Iba a contestarle que no es lo mismo verlo todo que hacerlo, cuando nos dimos de frente con un grupo que también salía del restaurante: Roberto, esposa e hijos. Los dos chicos se parecían mucho a él, y la constatación de este sello genético me desagradó de arranque, no sé por qué. Quise fijarme más bien en la mujer, quizás para descubrir por qué Roberto la había escogido como su esposa, aunque fuera para serle infinitamente infiel. Pero ella, tan guapa como bruja, me examinó con tanta suspicacia de arriba abajo que yo trastabillé, culposa, mientras sonaba una voz grave, a cuyo dueño no me atreví ni a mirar:

—Romina, una paciente; Lorena, mi esposa.

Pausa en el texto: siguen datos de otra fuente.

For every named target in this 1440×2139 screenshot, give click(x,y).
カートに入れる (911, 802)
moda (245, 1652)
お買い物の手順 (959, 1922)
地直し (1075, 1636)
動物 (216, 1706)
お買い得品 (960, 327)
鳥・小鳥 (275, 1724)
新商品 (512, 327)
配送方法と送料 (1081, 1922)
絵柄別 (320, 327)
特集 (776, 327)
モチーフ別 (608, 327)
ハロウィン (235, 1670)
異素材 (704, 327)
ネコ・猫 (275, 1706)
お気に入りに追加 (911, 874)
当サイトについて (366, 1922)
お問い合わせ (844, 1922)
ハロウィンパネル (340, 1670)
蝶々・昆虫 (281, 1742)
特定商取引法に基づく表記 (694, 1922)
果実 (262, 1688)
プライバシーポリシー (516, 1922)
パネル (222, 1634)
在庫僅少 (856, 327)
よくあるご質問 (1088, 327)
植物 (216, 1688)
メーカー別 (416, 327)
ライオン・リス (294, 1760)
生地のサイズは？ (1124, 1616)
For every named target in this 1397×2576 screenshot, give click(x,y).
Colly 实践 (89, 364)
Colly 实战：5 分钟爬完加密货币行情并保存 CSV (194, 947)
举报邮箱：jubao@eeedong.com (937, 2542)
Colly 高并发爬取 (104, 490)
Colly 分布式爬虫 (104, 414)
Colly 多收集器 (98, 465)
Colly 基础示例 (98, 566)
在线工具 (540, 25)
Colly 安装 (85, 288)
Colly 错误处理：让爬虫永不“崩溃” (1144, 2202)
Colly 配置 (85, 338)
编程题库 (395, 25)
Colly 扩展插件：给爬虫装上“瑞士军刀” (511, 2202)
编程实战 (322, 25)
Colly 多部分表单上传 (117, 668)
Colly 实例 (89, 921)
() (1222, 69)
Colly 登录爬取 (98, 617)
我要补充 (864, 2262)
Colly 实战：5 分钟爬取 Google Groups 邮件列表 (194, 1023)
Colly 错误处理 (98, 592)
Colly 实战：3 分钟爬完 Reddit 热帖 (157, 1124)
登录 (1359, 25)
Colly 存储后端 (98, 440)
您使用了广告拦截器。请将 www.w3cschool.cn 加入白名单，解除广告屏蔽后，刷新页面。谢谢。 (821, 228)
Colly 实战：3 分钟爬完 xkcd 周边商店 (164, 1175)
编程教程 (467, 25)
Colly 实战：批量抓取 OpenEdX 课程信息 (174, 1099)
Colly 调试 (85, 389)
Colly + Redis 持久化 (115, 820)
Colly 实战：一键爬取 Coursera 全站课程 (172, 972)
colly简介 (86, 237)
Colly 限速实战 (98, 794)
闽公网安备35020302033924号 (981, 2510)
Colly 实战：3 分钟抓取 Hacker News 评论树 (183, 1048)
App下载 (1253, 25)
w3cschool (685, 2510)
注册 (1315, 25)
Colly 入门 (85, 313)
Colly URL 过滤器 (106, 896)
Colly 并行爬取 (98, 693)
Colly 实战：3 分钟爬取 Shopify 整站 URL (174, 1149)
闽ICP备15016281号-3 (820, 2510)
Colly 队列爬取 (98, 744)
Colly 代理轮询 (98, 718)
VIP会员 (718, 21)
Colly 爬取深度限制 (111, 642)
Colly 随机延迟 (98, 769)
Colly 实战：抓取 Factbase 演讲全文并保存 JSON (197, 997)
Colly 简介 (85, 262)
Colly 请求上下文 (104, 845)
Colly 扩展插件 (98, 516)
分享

Mientras seguí caminando, me escuché deletreando L-i-m-a-e-s-u-n-p-a-ñ-u-e-l-o y le agradecí a la casualidad que esta vez fuera cómplice, en lugar de lo cruel que suele ser: era otra y no yo la que se había creído enamorada de Roberto, que acababa de enviarme un mensaje y que sin duda lo había hecho en las narices de su familia en pleno. Apenas subimos al auto, Manuel me dijo:

—¿Y ahora qué hacemos? No tengo ganas de dejarte. Estoy alojado en casa de una pareja…

—Vamos a la mía —lo interrumpí, abruptamente decidida a confesarle los extravíos de mis últimos días. A él, no iba a ocultarle nada.

Una vez en el departamento, después de abrir una botella de vino y de presentarle a Daniela, que lo miró pasmada y me hizo disimuladamente un gesto de ¡qué tal cuero!, entramos en mi habitación y nos tumbamos sobre la cama. Felizmente, Rita había arreglado todo y no había a la vista ni pastillas, ni portaligas, ni disfraces, ni geles, ni vibradores. A pesar de la confianza que me inspiraba Manuel, era mejor proceder dosificadamente. Y empecé a contárselo todo, sabiendo que era posible que mi relato lo espantara.

Eso temí al terminar de narrarle la escena del trío en el Sheraton, porque se puso serio, tomó un trago, dejó la copa en la mesa de noche, recostó la cabeza en la almohada y cerró los ojos. ¿Estará rezando?, me pregunté angustiada. Luego se sentó y me miró fijamente. Aunque me pareció que no solo había cariño sino deseo en sus ojos verdes, tuve que preguntarle:

—¿Soy una pecadora horrible?

—No, preciosa y valiente —musitó, y empezó a acariciar mis manos, ahora mirando al vacío, con expresión indescifrable.